Pubblicato da Sangita Records, l’album raccoglie riflessioni e prospettive nate da un lungo lavoro di ricerca e che guidano l’ascoltatore immerso in un sound variegato e ben congegnato, che non oscura mai il messaggio sottostante.
Dellai non è solamente musica: è il racconto di un legame viscerale nato dall’urgenza creativa di Luca e Matteo Dellai, fratelli originari di Cattolica, che in questo modo hanno trasformato la loro comune passione per la scrittura e la composizione musicale in un’identità artistica unica e fortemente riconoscibile. Al di là della distanza geografica e della diversa formazione (Luca dopo il Conservatorio Rossini di Pesaro e una laurea in economia vive a Milano mentre Matteo ha terminato gli studi in architettura all’Università di Ferrara) la musica è rimasta il loro collante indissolubile.
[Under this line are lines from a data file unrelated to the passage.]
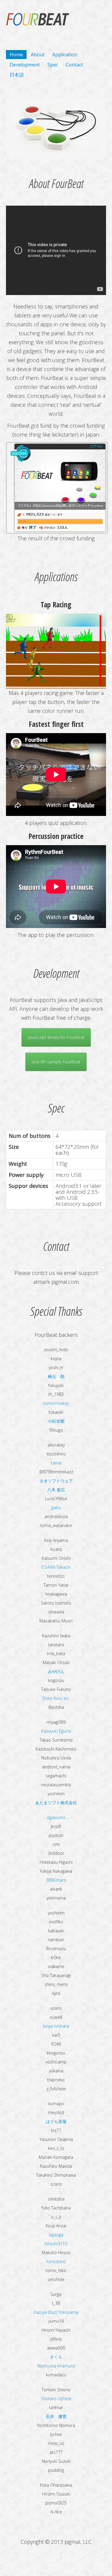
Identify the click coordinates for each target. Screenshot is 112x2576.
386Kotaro (56, 1880)
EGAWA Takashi (56, 1567)
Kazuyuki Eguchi (56, 1731)
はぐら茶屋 (56, 2121)
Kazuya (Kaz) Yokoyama (56, 2312)
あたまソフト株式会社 (56, 1802)
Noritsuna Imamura (56, 2366)
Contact (74, 64)
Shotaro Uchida (56, 2398)
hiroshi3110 (56, 2243)
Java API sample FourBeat (56, 1061)
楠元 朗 (56, 1376)
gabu (56, 1507)
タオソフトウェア (56, 1480)
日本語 (17, 75)
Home (16, 54)
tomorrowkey (56, 1403)
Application (64, 54)
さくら (56, 2357)
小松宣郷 (56, 1421)
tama (56, 1463)
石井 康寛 (56, 2416)
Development (25, 64)
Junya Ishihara (56, 2026)
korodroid (56, 2261)
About (38, 54)
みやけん (56, 1671)
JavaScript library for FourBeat (56, 1037)
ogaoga (56, 2234)
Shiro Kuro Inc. (56, 1698)
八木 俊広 (56, 1489)
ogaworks (56, 1817)
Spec (52, 64)
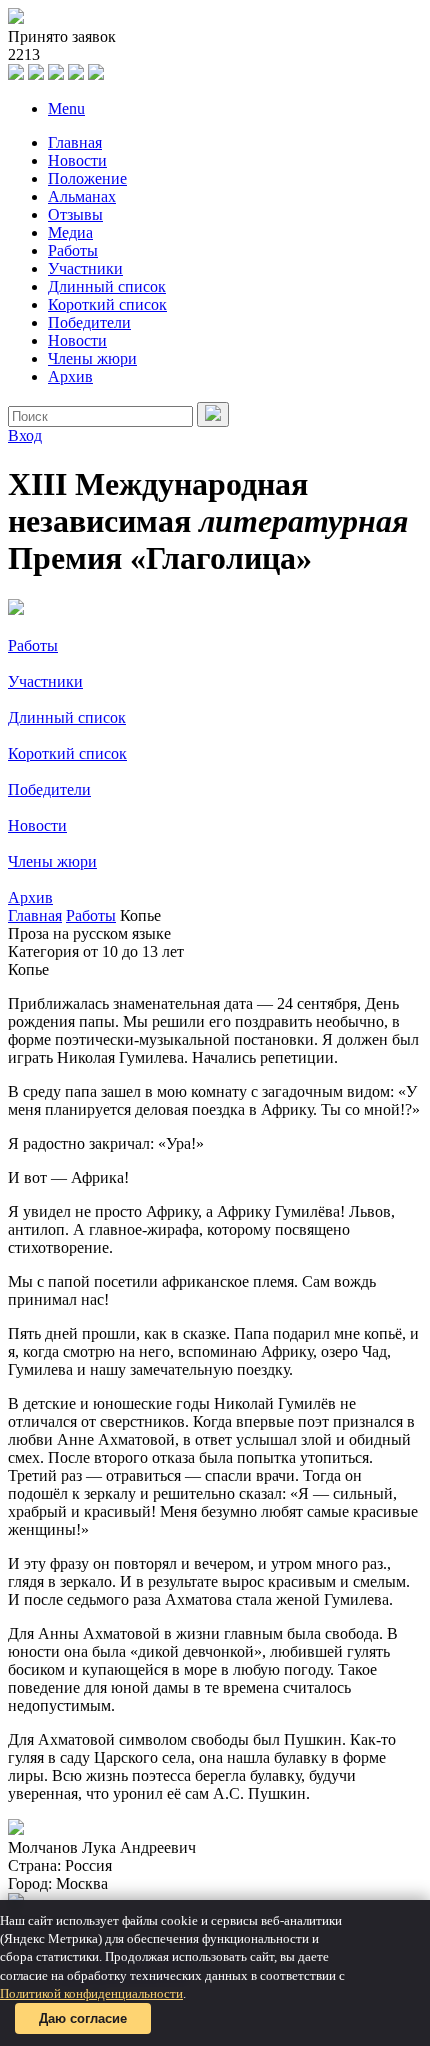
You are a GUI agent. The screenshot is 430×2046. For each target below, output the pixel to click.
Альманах (82, 196)
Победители (89, 322)
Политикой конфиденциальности (91, 1993)
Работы (73, 250)
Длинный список (107, 286)
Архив (70, 376)
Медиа (70, 232)
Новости (77, 160)
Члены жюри (92, 358)
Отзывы (75, 214)
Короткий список (107, 304)
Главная (75, 142)
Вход (25, 435)
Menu (66, 108)
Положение (87, 178)
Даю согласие (83, 2018)
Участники (85, 268)
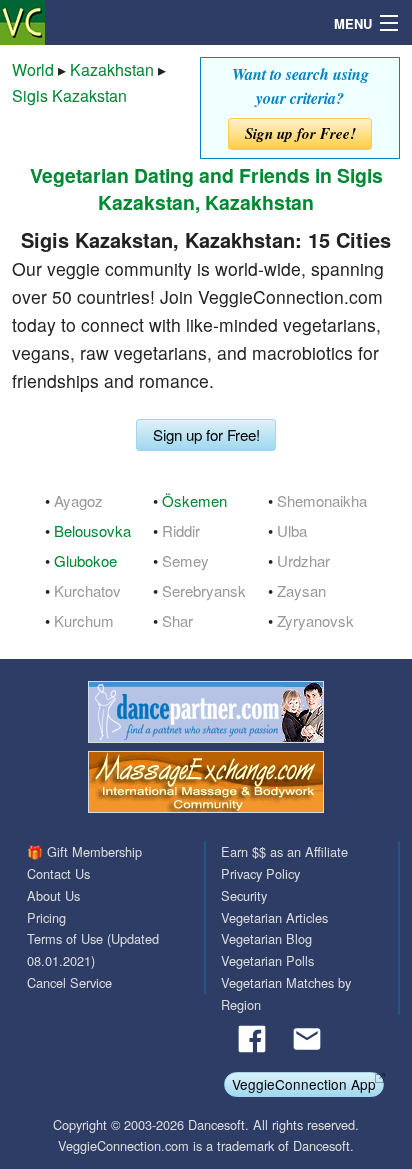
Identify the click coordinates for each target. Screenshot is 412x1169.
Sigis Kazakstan (69, 95)
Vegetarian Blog (266, 938)
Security (244, 895)
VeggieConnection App (304, 1084)
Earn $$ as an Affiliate (284, 851)
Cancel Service (69, 982)
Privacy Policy (260, 873)
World (33, 69)
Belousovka (92, 530)
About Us (53, 895)
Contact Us (58, 873)
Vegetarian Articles (274, 917)
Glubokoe (85, 560)
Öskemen (194, 500)
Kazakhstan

Dopo essersi fatti conoscere nel 2021 sul palco del Festival di Sanremo – Nuove Proposte con il brano Io sono Luca, che ha rivelato al pubblico una identità artistica dirompente, e altre successive esperienze, nel 2025 hanno voltato pagina imponendosi nel luglio dello stesso anno con Una canzone d’amore, risultando così una delle realtà più fresche, credibili e interessanti del nuovo pop italiano e confermandosi, a novembre 2025, con l’intensa Amore Goodbye.
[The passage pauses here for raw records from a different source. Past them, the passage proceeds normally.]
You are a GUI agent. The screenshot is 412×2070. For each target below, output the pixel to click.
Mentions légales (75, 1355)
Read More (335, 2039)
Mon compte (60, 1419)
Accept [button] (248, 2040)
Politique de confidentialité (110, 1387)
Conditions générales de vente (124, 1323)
Con il nuovo album il duo va quindi a consolidare la propria posizione all’interno del panorama della musica d’autore contemporanea. Notevoli alcuni brani, fra questi la stessa title track che porta all’ascoltore il messaggio che l’amore in quanto tale vince sempre, al di là delle corresponsioni temporanee, e che ben descrive la sensazione di impotenza di un sentimento asimmetrico.
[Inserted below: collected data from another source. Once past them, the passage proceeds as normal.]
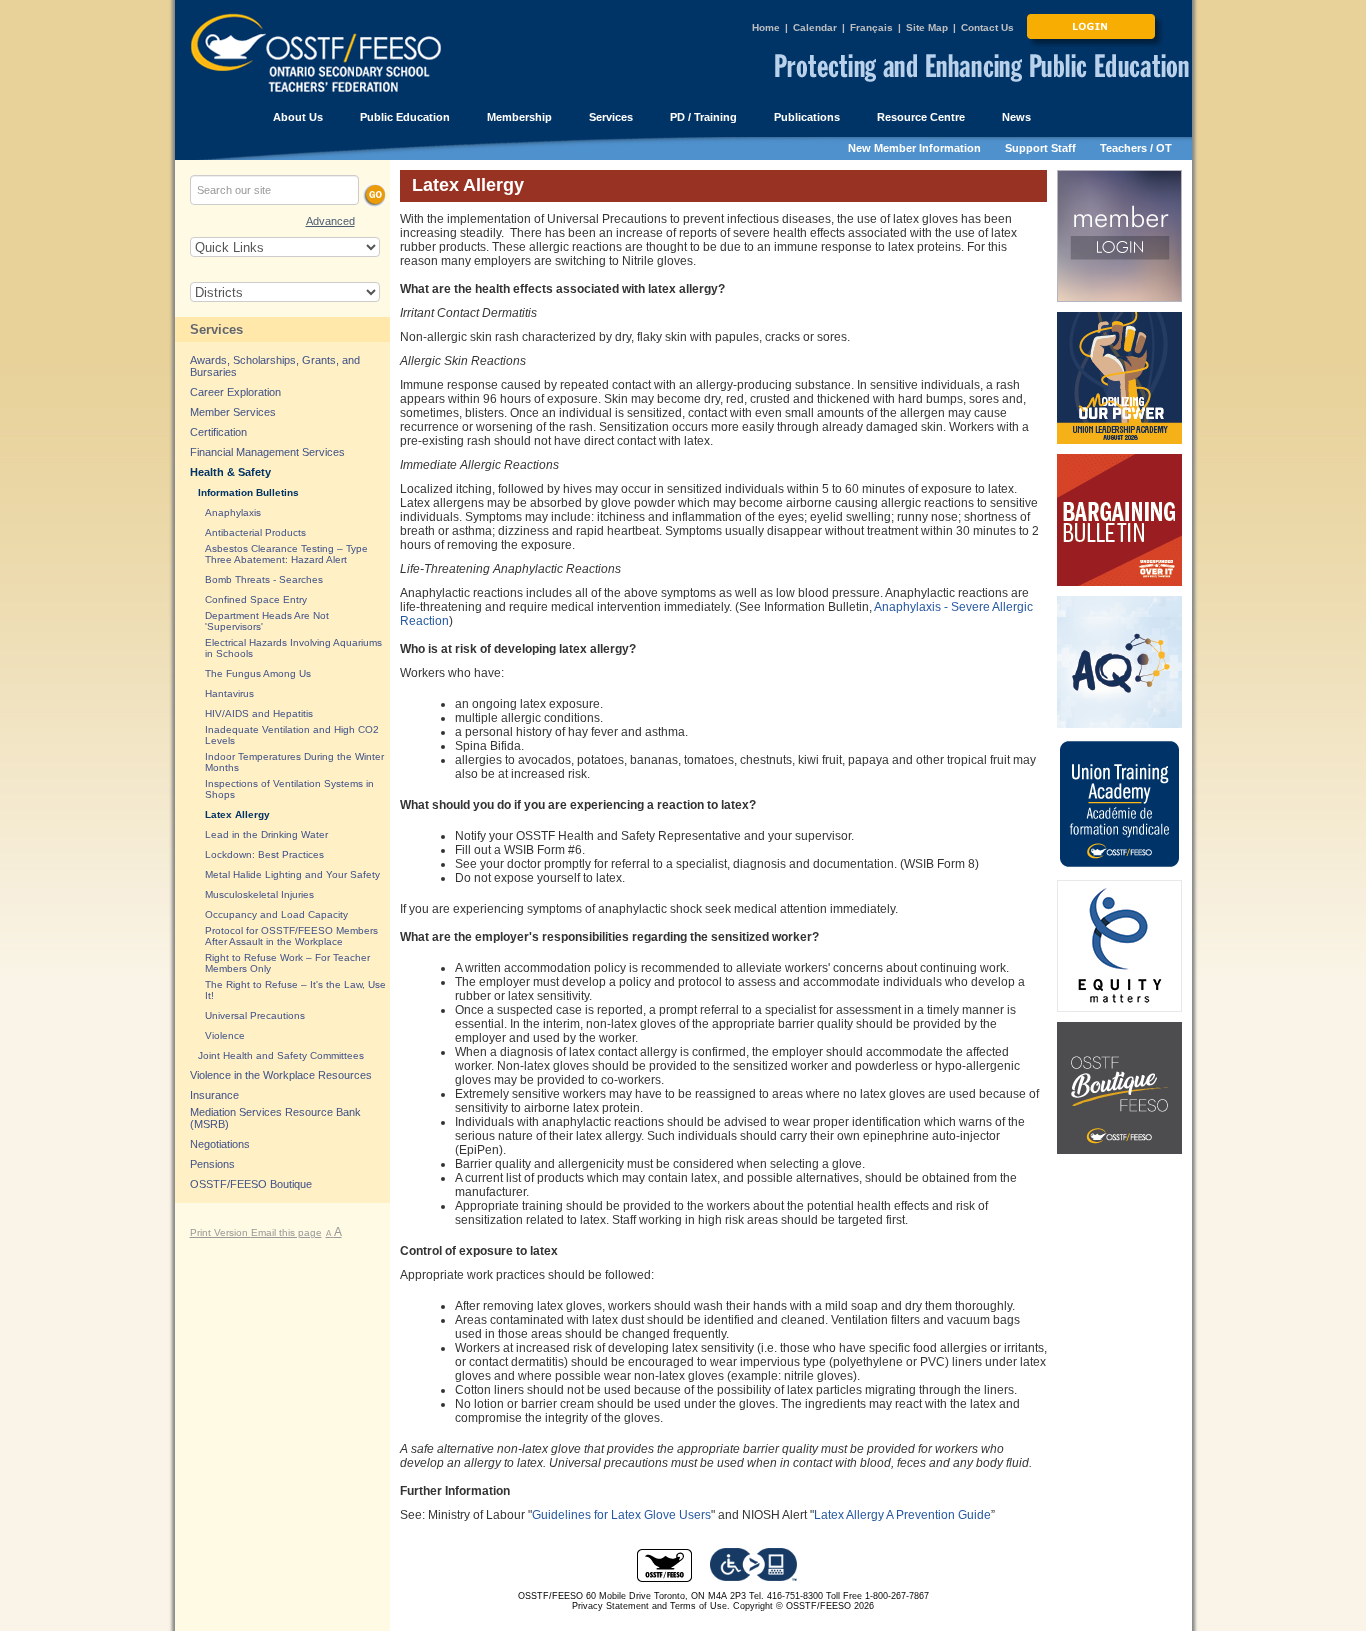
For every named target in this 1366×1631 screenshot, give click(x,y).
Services (216, 329)
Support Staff (1040, 148)
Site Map (927, 27)
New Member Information (914, 148)
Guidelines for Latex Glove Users (621, 1515)
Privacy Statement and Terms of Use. (651, 1606)
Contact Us (987, 27)
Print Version (220, 1232)
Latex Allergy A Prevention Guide (902, 1515)
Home (766, 27)
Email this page (286, 1232)
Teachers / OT (1136, 148)
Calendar (815, 27)
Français (871, 27)
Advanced (330, 221)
La stessa intensità emotiva la si può ritrovare in Amore Goodbye un bel brano, riflessivo, tranquillo, ben congegnato musicalmente, ma non certo banale, che narra con rimpianto la mancanza e la leggerezza di ciò che si vissuto insieme, anteponendo l’attualità alle sensazioni complessive del rapporto di coppia, descrivendola con le parole “siamo stelle disegnate a mano”.
Maledette nuvole è un brano pacato, tranquillo, architettato molto bene, piacevole, con la voce ben introdotta dal pianoforte e poi dallo stesso condotta in avanti, con il motivo di synth che divide le strofe, un inno all’aleatorietà dei desideri e dei sentimenti, ma contemporanemanete alla certezza della presenza. Altro brano riflessivo Brutto sogno, che propone all’ascoltatore la visione di una vita rallentata, del tempo che si ferma per osservare contemporanemente il passato e il futuro (“…quanta strada che ho già fatto, quanta strada ho da fare…”). Ma vi sono anche brani più diretti, meno cerebrali, come Sudamericana, carino e addirittura ballabile.
Nel complesso un bell’album, armonico, undici tracce che parlano direttamente all’ascoltatore, forse in alcuni momenti troppo esplicitamente narrative, comunque un prodotto musicale di qualità che lascia presagire come i Dellai possano regalarci negli anni a venire ancora cantautorato di alto livello.